Sokrates ve Platon’a göre ruhlar, Dünyaya gelmeden önce kendi yaşa­yacakları hayatı, kendi kaderlerini (hayvan, insan, zorba, yoksul, dilenci, sürgün, beden güzelliği, yüz güzelliği, ünlü hayatı, kadın, erkek, zenginlik, fakirlik, hastalık, sağlık) kura ile sırayla kendileri seçerler. Fakat iyiliğin sahibi yoktur, her ruh iyiye ne kadar verirse ondan o kadar pay alır. Her­kes kendi seçtiği hayattan sorumludur. Kişinin seçtiği hayattan Tanrı sorumlu tutulamaz. Seçimde ruhun kaçıncı sırada olduğu değil, açgözlü olmamak, bilgiseverlikle hareket ederek orta hayatları tercih etmek önem­lidir. Ruh temiz bir bilgi ve düşünce dostu olur, bir de seçimde son sıraya düşmezse bu dünyada mutlu olduğu gibi gökyollarında selametle ilerler. Ruhun iyi olmaklığı bilgiseverlikten değil, gelenekten kaynaklanıyorsa bu tip ruhların hata yapmaları her zaman mümkündür.[7] Demek ki Sokrates ve Paton açısından insanlar geometrik sayılara göre iyi ve kötü mizaçlarda doğarlar ancak Tanrısallıktan bir şeyler içeren ruhun düşünme gücüyle bilgisever, ünsever, ve parasever olurlar. Kimi önceden iyi ikin sonra da iyi, kimi önceden iyi iken sonradan kötü; kimi önceden kötü iken sonra da kötü, kimi önceden kötü iken sonradan iyi olabilir.

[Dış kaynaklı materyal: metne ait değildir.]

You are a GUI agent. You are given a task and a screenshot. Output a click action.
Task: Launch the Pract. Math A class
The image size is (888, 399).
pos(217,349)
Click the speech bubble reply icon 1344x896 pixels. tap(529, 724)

Yusuf Has Hacip de Sokrates ve Platona yakın düşünür. Ona göre, iyi insan doğuştan iyi ve sonradan (taklitle) iyi olmak üzere iki çeşittir. Doğuş­tan iyi olan insan çok doğru ve dürüst bir hayat sürer, ondan daima iyilik gelir. Sonradan, taklitle iyi olan insan kötüye uyarsa kötü, iyiye uyarsa iyi olur. Kötü insan da böyle iki çeşittir: ya doğuştan kötüdür, ya da taklit yoluyla kötü olur. Doğuştan, yani doğası kötü olanın kurtuluşu yoktur, o kimse dünyanın belası halkın felaketidir. Sonradan, taklitle kötü olan kötüye uyarsa kötü, iyiye uyarsa iyi olur.[8]

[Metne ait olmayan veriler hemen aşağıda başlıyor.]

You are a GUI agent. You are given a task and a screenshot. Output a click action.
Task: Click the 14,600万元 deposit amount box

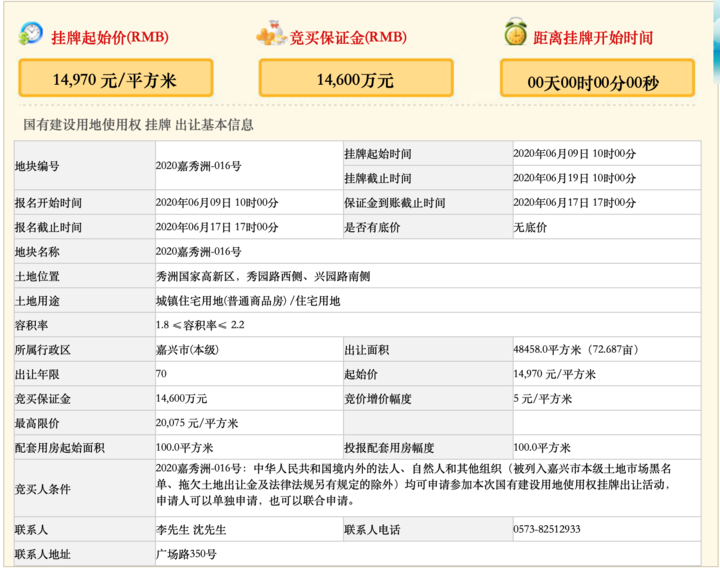[x=355, y=78]
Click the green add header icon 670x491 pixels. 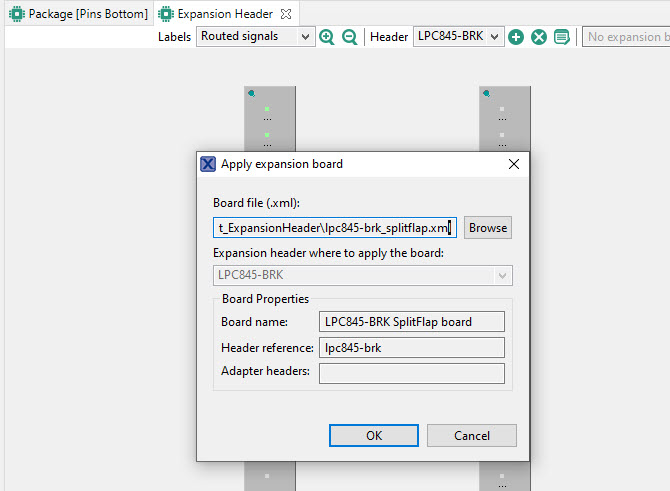pyautogui.click(x=516, y=37)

İnsanların bazılarının doğuştan iyi, bazılarının doğuştan kötü oldukları şeklindeki görüşü son dönemde Ziya Yurttaş* öne sürer. O, insanların doğuştan gelen birçok fiziksel ve zihinsel özelliklerinin yanında, doğuştan gelen ruhsal özelliklerinin de bulunduğunu ve bu özelliklerin insanlar arasında istatiksel olarak “normal” bir dağılım gösterdiklerini iddia eder. Ona göre, insanların tümü doğuştan iyi ya da tümü doğuştan kötü değil­dir. İnsanların %2 si çok kötü, %14 ü kötü, %68 i normal, %14 ü iyi, %2 si ise çok iyi eğilimli olarak doğarlar. Bununla birlikte insanlar sonradan çevre ve ortama göre iye veya kötü olurlar ve aslında pratikte hiçbir insan “tam iyi” değildir.[9]

Günümüz psikolojisi, duyusal tepkilerin değişmeyen yönleri olarak gö­rülen mizacın, kalıtımsal olduğu kanısındadır.[10] M.Ö. 4. yüzyılda Hipokrat insan mizacının bedende bulunan egemen sıvıya göre dört tip mizaçtan bahseder. 1. Kan sıvısının egemen olduğu Hafif Kanlı tip (eğlence müzik ve şaraptan hoşlanır). 2. Balgam sıvısının egemen olduğu Ağır Kanlı tip (dinlenmeyi, uykuyu sever, zor duygulanır, yavaş hareket eder). 3. Kara safranın egemen olduğu sevdalı tip (derin görüşlü, cesur, duygusal, ro­mantiktirler). 4. Sarı safranın egemen olduğu Asabi tip (ateşli sert ve çabuk kızarlar).[11] Günümüzde Kretschmer ve Sheldon gibi kişilik ve mizacı beden biçimlerine göre (boy, kilo, güzellik, çirkinlik, kaş göz, renk vb) belirleyen­ler de görülmektedir.[12]

 

d. İnsan doğuştan ne iyidir, ne de kötüdür, o masum olarak doğar.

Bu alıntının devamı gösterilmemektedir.